In Within Walking Distance, journalist and urban critic Philip Langdon looks at why and how Americans are shifting toward a more human-scale way of building and living. He shows how people are creating, improving, and caring for walkable communities. There is no one-size-fits-all approach. Starting conditions differ radically, as do the attitudes and interests of residents. To draw the most important lessons, Langdon spent time in six communities that differ in size, history, wealth, diversity, and education, yet share crucial traits: compactness, a mix of uses and activities, and human scale. The six are Center City Philadelphia; the East Rock section of New Haven, Connecticut; Brattleboro, Vermont; the Little Village section of Chicago; the Pearl District in Portland, Oregon; and the Cotton District in Starkville, Mississippi.

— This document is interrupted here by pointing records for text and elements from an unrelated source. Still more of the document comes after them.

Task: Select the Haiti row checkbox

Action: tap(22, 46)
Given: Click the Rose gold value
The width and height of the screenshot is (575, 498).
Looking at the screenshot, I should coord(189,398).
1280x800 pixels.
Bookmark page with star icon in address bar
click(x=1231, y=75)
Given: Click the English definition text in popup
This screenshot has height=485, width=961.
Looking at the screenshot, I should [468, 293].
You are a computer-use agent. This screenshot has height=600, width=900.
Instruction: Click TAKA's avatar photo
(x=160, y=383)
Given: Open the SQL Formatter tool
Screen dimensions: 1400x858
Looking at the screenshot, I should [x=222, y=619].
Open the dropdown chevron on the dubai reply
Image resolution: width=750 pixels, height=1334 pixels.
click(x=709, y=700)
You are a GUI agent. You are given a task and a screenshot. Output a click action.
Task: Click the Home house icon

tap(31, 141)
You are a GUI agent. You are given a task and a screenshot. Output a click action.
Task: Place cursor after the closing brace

In these communities, Langdon examines safe, comfortable streets; sociable sidewalks; how buildings connect to the public realm; bicycling; public transportation; and incorporation of nature and parks into city or town life. In all these varied settings, he pays special attention to a vital ingredient: local commitment.

To improve conditions and opportunities for everyone, Langdon argues that places where the best of life is within walking distance ought to be at the core of our thinking. This book is for anyone who wants to understand what can be done to build, rebuild, or improve a community while retaining the things that make it distinctive.